School districts issue bonds to raise funds for various capital expenditures, such as building new schools, renovating existing facilities, or purchasing land for future construction. These projects are typically too expensive for the school district to pay for with its operating budget, so it turns to the bond market to raise the necessary funds. Bondholders are loaned money and receive periodic interest payments, while the district is able to finance its capital needs over a longer period of time. This allows the district to spread the cost of its projects over several years, rather than having to pay for everything all at once, like someone would traditionally do for a mortgage.
How long does it typically take to pay off a school bond, and why might my school district choose not to pay it off early?
Bond terms can range from as short as a few years to as long as 30 years or more, but they commonly fall between the 20 to 25 years range. The district will make periodic payments of principal and interest to bondholders until the bond is fully paid off. While some voters believe all debt is bad, and would prefer a school district to pay off their bond debt as quickly as possible, there are many reasons why that is not a financially sound approach, such as:
- Early repayment penalties: Many bonds come with a provision that imposes a penalty on the borrower for early repayment. This is done to compensate the bondholders for the loss of interest payments they would have received if the bond had run its full term.
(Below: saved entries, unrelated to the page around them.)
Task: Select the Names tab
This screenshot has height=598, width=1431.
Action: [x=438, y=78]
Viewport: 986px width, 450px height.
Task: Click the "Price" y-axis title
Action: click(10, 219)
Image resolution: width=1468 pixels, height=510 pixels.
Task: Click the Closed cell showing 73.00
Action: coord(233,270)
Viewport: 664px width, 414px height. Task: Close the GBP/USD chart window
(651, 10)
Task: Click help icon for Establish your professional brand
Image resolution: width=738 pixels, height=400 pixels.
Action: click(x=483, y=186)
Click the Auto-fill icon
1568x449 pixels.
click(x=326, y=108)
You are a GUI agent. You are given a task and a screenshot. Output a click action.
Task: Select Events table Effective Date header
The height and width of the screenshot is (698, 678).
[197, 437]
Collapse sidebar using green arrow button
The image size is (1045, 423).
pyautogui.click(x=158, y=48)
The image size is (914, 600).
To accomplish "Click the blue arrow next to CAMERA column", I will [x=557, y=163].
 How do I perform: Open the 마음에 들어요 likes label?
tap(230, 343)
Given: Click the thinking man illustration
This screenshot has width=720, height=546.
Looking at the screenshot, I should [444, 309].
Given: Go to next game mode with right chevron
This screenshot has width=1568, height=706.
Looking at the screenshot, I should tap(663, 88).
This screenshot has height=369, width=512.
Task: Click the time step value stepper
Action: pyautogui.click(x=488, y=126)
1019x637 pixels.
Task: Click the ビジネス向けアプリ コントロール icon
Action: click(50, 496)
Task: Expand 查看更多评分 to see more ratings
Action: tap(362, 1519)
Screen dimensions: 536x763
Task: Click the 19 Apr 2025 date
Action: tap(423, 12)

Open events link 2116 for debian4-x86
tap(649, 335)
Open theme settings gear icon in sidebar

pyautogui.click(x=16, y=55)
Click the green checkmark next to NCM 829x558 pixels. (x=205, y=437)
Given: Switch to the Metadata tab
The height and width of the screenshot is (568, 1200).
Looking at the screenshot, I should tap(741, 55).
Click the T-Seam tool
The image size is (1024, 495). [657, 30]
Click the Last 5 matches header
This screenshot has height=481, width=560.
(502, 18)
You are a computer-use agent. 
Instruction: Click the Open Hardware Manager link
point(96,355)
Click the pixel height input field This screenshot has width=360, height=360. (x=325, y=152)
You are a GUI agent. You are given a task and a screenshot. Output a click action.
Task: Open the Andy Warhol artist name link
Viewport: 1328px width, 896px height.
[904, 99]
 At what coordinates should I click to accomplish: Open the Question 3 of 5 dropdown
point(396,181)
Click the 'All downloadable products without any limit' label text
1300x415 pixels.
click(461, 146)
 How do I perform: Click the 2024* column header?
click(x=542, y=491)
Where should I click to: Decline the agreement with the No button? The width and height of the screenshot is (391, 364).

- Lack of funds: Paying off a bond early requires the district to have a large amount of funds available. If the district does not have sufficient funds, it may not be able to pay off the bond early.
- Financial planning: The district may have planned its finances around a specific debt repayment schedule, and paying off a bond early could disrupt its long-term financial planning.
- Debt management: The district may prefer to maintain its existing debt structure, rather than paying off one bond early and potentially having to issue new debt in the future to finance other capital expenditures.
How often does a growing school district issue a new bond, and when can I expect these new schools to be built?
It is common for a school district to issue a new bond every 2 – 5 years, and it takes 6 – 18 months to design a new school and another 12 – 24 months to construct it. This means that taxpayers of growing communities should expect to see a new school bond on their ballot, while the schools from the previous ballot are still being built. If not, there is a good chance their school district is behind, and will run into overcrowding or maintenance related issues before they have the funding to address them.
School bonds provide a vital source of financing for school districts to fund capital expenditures. As voters and taxpayers you should understand the reason we are voting and the implications of a For or Against vote, and how it will impact our checkbook, our community, and our children.